Merge branch 'for-linus' of git://git.kernel.org/pub/scm/linux/kernel/git/jmorris/security-testing-2.6

* 'for-linus' of git://git.kernel.org/pub/scm/linux/kernel/git/jmorris/security-testing-2.6: (105 commits) SELinux: don't check permissions for kernel mounts security: pass mount flags to security_sb_kern_mount() SELinux: correctly detect proc filesystems of the form "proc/foo" Audit: Log TIOCSTI user namespaces: document CFS behavior user namespaces: require cap_set{ug}id for CLONE_NEWUSER user namespaces: let user_ns be cloned with fairsched CRED: fix sparse warnings User namespaces: use the current_user_ns() macro User namespaces: set of cleanups (v2) nfsctl: add headers for credentials coda: fix creds reference capabilities: define get_vfs_caps_from_disk when file caps are not enabled CRED: Allow kernel services to override LSM settings for task actions CRED: Add a kernel_service object class to SELinux CRED: Differentiate objective and effective subjective credentials on a task CRED: Documentation CRED: Use creds in file structs CRED: Prettify commoncap.c CRED: Make execve() take advantage of copy-on-write credentials ...

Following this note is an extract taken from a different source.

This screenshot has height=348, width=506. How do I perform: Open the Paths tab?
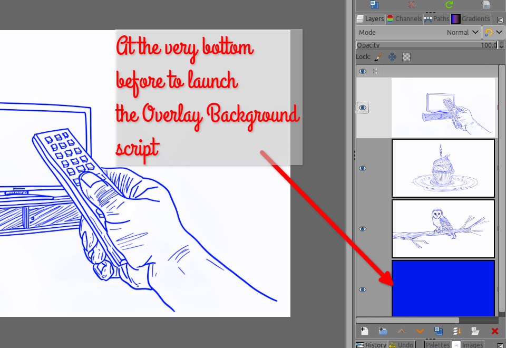coord(436,19)
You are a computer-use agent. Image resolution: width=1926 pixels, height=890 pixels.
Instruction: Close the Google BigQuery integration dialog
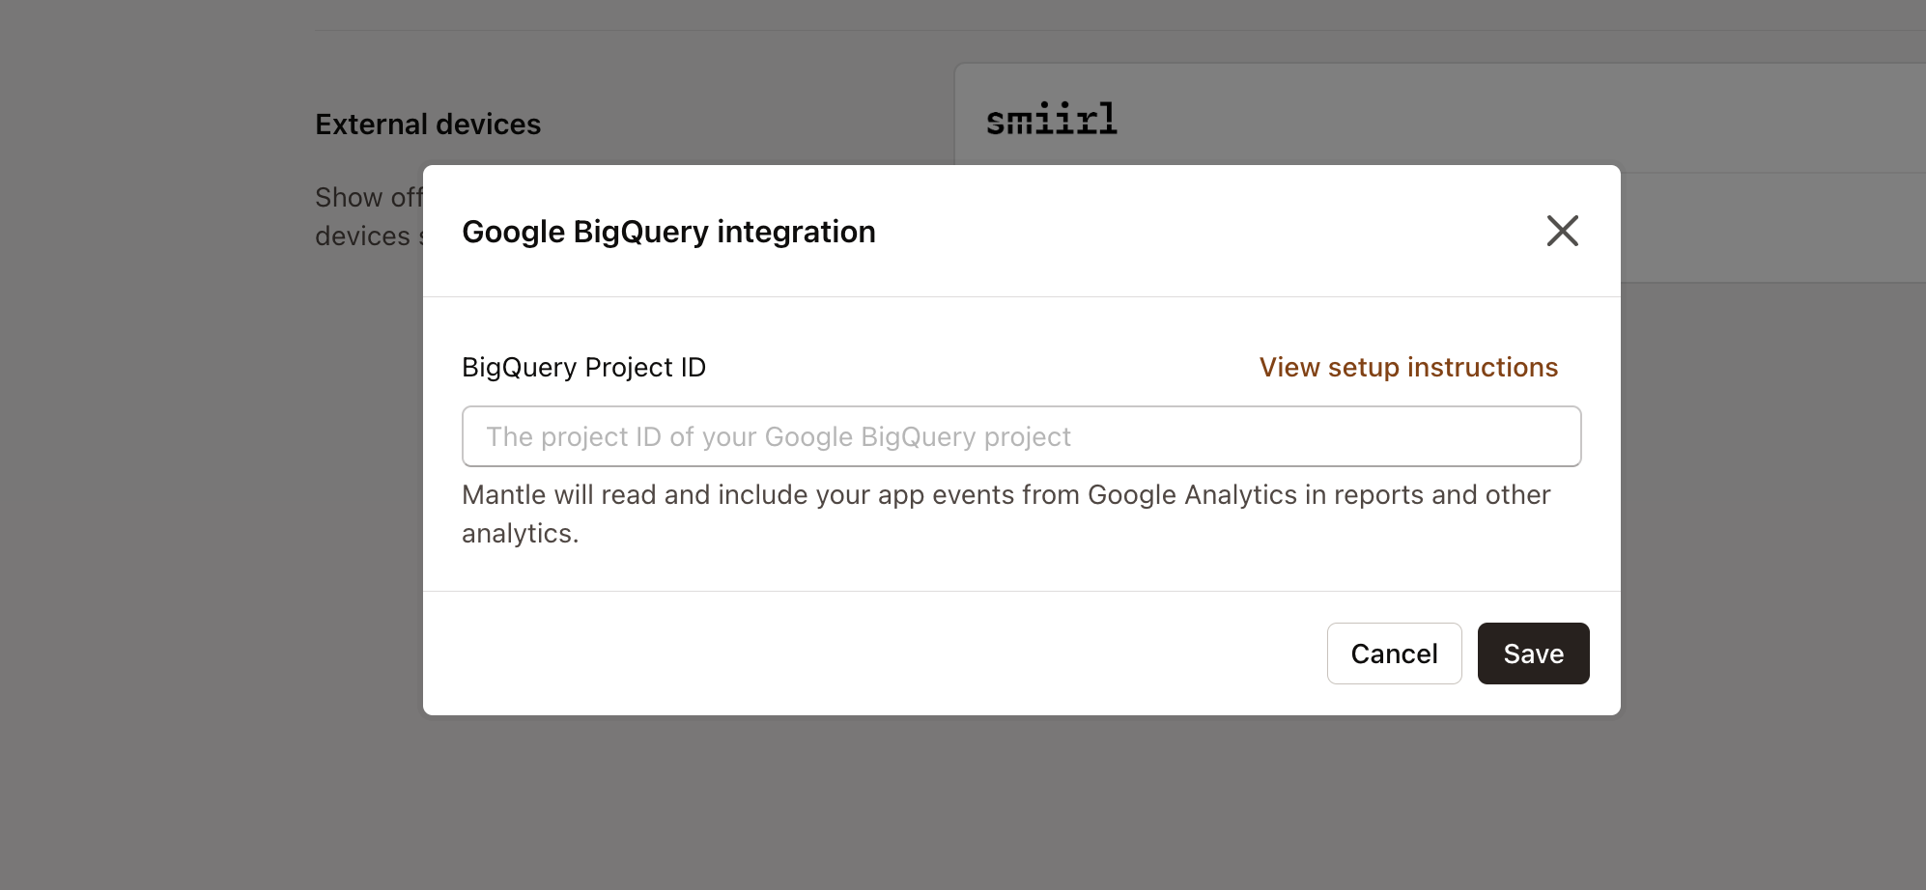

author: Linus Torvalds <torvalds@linux-foundation.org> 2008-12-28 11:43:54 -0800
committer: Linus Torvalds <torvalds@linux-foundation.org> 2008-12-28 11:43:54 -0800
commit: bb26c6c29b7cc9f39e491b074b09f3c284738d36 (patch)
tree: c7867af2bb4ff0feae889183efcd4d79b0f9a325 /drivers/char
parent: e14e61e967f2b3bdf23f05e4ae5b9aa830151a44 (diff)
parent: cbacc2c7f066a1e01b33b0e27ae5efbf534bc2db (diff)
2 files changed, 62 insertions, 15 deletions
diff --git a/drivers/char/tty_audit.c b/drivers/char/tty_audit.c
index 5787249934c8..34ab6d798f81 100644
--- a/drivers/char/tty_audit.c
+++ b/drivers/char/tty_audit.c
@@ -67,6 +67,29 @@ static void tty_audit_buf_put(struct tty_audit_buf *buf)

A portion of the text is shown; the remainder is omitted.